General information
- Founded: 2016
- Headquartered: Muskegon, Michigan
- Colors: Garnet, gold, black, white
- westmichiganironmen.com

Personnel
- Owner: Mario Flores
- General manager: Nate Smith
- Head coach: Nate Smith
- President: Mario Flores

Team history
- West Michigan Ironmen (2016–present)

Home fields
- Trinity Health Arena (2016–present);

League / conference affiliations
- American Indoor Football (2016) Northern Division (2016); ; Champions Indoor Football (2017) North Conference (2017); ; Midwest Professional Indoor Football (2018); American Arena League (2019–2021) Midwest Division (2019–2021); ; Arena Professional Football League (2022); Great Lakes Arena Football (2023–2024); American Indoor Football (2025-present) ;

Championships
- League championships: 3 MPIF: 2018 GLAF: 2023 AIF: 2025, 2026;
- Conference championships: 0 0
- Division championships: 4 AIF Northern: 2016; AAL Midwest: 2019, 2021, 2022;

Playoff appearances (7)
- 2016, 2018, 2019, 2023, 2024, 2025, 2026;

= West Michigan Ironmen =

American indoor football team

The West Michigan Ironmen are a professional indoor football team based in Muskegon, Michigan (and representing the larger region which also includes Grand Rapids and Holland), the Ironmen play their home games at Trinity Health Arena. The team joined American Indoor Football (AIF) in 2016. The AIF ceased operations following the 2016 season, leaving the Ironmen without a league. They joined Champions Indoor Football for the 2017 season. For the 2018 season, the team was originally announced to have joined the Indoor Football League, however, the team was forced to sit out the 2018 Indoor Football League season. The team was then sold and played in the regional Midwest Professional Indoor Football for the 2018 season until they could rejoin the CIF in 2019. However, they were not among the list of members for the 2019 CIF season and instead joined the American Arena League.
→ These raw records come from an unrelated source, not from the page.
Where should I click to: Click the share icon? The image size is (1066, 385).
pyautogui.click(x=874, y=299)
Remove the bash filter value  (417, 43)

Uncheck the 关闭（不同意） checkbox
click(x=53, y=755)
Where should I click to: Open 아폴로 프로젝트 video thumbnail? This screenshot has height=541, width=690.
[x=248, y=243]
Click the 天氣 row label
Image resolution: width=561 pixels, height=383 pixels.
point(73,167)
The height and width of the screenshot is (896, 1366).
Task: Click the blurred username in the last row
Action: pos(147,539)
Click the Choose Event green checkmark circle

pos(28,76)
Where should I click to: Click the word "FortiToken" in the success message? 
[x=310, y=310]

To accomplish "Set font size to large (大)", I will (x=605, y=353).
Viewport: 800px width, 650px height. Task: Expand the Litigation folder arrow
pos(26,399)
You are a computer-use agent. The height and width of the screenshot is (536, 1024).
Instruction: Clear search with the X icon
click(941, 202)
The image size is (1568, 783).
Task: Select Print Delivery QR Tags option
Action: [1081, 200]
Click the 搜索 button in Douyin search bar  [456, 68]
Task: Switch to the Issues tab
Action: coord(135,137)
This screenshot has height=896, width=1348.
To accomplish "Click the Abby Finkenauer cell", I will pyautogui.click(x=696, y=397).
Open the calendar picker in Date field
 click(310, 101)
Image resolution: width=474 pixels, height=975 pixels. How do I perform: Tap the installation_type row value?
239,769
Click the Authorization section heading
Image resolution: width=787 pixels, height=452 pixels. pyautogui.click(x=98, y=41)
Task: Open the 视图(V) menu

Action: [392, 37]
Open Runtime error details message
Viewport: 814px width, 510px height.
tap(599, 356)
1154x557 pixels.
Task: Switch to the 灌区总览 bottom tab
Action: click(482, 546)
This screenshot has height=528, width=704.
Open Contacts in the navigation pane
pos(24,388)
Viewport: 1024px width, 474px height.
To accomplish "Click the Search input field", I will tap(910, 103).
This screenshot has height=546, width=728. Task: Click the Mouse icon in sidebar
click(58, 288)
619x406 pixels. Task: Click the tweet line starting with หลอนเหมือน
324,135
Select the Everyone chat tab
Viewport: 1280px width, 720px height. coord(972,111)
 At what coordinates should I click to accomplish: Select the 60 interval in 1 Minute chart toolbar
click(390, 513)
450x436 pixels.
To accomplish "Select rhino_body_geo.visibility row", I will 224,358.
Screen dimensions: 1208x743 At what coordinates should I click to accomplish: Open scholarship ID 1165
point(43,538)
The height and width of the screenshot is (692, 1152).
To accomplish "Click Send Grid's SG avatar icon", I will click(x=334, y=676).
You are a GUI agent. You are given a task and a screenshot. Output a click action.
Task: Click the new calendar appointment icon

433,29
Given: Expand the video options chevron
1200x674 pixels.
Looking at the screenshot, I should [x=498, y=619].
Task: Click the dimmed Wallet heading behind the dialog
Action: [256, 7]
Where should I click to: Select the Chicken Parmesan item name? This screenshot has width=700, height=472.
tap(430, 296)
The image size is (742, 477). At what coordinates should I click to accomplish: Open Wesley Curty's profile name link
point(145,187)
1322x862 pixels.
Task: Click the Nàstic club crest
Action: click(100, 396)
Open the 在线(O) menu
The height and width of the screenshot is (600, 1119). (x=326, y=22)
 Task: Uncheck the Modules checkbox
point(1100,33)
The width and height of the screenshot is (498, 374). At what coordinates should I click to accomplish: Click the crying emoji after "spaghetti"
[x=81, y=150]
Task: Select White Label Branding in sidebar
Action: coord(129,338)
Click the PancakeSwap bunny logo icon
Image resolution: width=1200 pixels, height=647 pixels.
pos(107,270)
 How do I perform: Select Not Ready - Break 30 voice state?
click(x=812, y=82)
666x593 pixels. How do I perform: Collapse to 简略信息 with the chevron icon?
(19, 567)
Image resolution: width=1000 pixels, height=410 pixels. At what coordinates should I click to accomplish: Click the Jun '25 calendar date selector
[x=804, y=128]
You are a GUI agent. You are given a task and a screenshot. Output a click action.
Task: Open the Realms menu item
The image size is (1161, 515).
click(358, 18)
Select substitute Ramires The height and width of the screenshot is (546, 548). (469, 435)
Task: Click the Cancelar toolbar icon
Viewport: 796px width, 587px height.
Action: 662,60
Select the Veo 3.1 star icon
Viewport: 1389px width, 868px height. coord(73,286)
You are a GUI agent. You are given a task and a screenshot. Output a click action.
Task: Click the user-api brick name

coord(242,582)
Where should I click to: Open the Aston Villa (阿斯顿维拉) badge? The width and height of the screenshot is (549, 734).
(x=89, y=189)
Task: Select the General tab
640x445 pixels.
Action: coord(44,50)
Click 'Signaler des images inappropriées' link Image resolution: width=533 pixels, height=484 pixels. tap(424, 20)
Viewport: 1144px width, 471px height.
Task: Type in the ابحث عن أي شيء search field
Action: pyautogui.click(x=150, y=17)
After playing in smaller leagues, the Ironmen returned to the AIF in 2025.

The Ironmen are the second indoor football team to play in Muskegon, after the Muskegon Thunder which played in the Continental Indoor Football League for the 2007 and 2008 seasons and later the Indoor Football League for its inaugural 2009 season before moving to Grand Rapids and becoming the West Michigan ThunderHawks the next year. They would fold after one season.

==Franchise history==

===American Indoor Football (Morris)===

In July 2015, it was announced that Terrence Williams was awarded an expansion team in American Indoor Football (AIF) for the 2016 season. After a "name-the-team" contest, the nickname Ironmen was chosen for the expansion franchise.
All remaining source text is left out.